IMF Africa director Abebe Aemro Selassie: 'cautiously optimistic' of light on the horizon

2023 has been a difficult year for sub-Saharan Africa (SSA) economies, to put it mildly. Many have experienced self-inflicted as well as involuntary economic misfortunes, with an overall rise in conflict and political instability, along with a decline in commodity production, all of which is hugely damaging for economies.

The October edition of the World Bank’s Africa’s Pulse report projects 2023 GDP growth across SSA to be 2.5%, a steep fall from 3.6% in 2022. This projection hides considerable variation, however. Eastern and southern Africa is projected to grow at 1.9% in 2023 while the central and western part of the continent is projected to grow at 3.3%.

The slump has been driven by the usual suspects. They include high inflation, conflict and instability, high debt with crippling service costs, and a slump in commodity production and, in some cases, prices.

Author

Okey Umeano FCCA is chief economist at Nigeria’s Securities and Exchange Commission

Climate change, war and economic mismanagement have sucked many countries into a debt spiral

Stubborn inflation

Over the year, inflation has remained at levels much higher than central bank target rates, as a result of higher food and energy prices brought on by fiscal reforms. In turn, these price rises have inevitably led to higher interest rates, constricting production and weakening currencies.

Average inflation across SSA is projected to fall to 7.3% from 9.3% in 2023, but 18 countries still have double-digit rates. Nigeria, one of Africa’s largest economies, saw rising inflation rates all through the year, reaching 27.3% in October. Inflation in Ghana and Ethiopia eased through the year but still remains at high levels – 35.2% and 29.2% in October, respectively.

The picture is, however, brighter in some countries. Côte d’Ivoire, Gabon and Benin, for example, have manageable inflation rates – hitting under 4% in October – while South Africa saw a fall from 6.9% in January to 5.9% in October.

A more effective malaria vaccine is set to be rolled out, boosting GDP by 0.5%

Debt issues

Persistent high debt levels remain a problem. A mix of the lingering effects of Covid-19, supply chain disruptions caused by climate and geopolitical woes such as the Russia-Ukraine war, and plain economic mismanagement has sucked many countries into a debt spiral.

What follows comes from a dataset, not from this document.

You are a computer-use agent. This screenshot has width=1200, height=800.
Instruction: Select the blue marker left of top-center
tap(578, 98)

The World Bank reports that International Development Association-eligible SSA countries in debt distress, or at high risk of it, has risen from 27% to 55% over the past eight years. This year, Mozambique has defaulted on its debt, and Ghana, still struggling with debt restructuring after its 2022 default, is in talks with the International Monetary Fund (IMF). Malawi is also at the IMF, while Nigeria has a debt service-to-government revenue ratio of over 90%. These crippling levels of debt have prevented governments from financing cost-reducing infrastructure, making it difficult to create jobs and to produce, further dragging the countries into the debt spiral.

Good news

2023 may feel like a year to forget, but it hasn’t been all doom and gloom. Africa emerged as the world leader in floating liquified natural gas (LNG) production. Ghana, Nigeria and others have started to implement fiscal and monetary reforms that may see their economies rebound next year. In South Africa, the power load-shedding that caused a slight dip in GDP this year is reducing in frequency and duration, and of course South Africa won the Rugby World Cup.

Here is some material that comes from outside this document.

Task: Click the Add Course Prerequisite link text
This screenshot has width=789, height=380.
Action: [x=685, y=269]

Meanwhile, in good news for all of Africa, the World Health Organization approved a second, cheaper and more effective malaria vaccine, which is expected to lift GDP in countries where it is fully adopted by 0.5%. And in a boost for wildlife, a South African NGO has purchased the world’s largest captive rhino breeding operation and plans to rewild the animals across the continent.

Less debt, more jobs and greater stability are needed to make 2024 a better year

The way ahead

There’s no denying that the SSA region faces its ‘most challenging environment in years’, as the IMF’s Africa director Abebe Aemro Selassie acknowledged back in October. However, the IMF was ‘cautiously optimistic that there is light on the horizon’, he said, with growth expected to rebound to 4% in 2024 and be broad based.

The focus in 2024 has to be on better economic management and fiscal discipline (or, more bluntly, elimination of wasteful spending). Highly indebted SSA countries must reduce their debt loads and improve the tax take to expand government revenues.

Companies for their part must maintain measures to weather the storm and be ready for the inevitable recovery in the coming quarters. With fiscal and monetary authorities considering measures to stabilise their economies and return to growth, some countries are beginning to seriously consider a private sector-led model for infrastructure funding – finance professionals must think how best to position their organisations to benefit from opportunities emanating from these reforms.

Finally, all hands must be on deck to create jobs. SSA economies have lagged in job creation and must implement policies aimed at increasing productivity, improving skills and raising wages. Only if all of these are achieved will 2024 be a better year.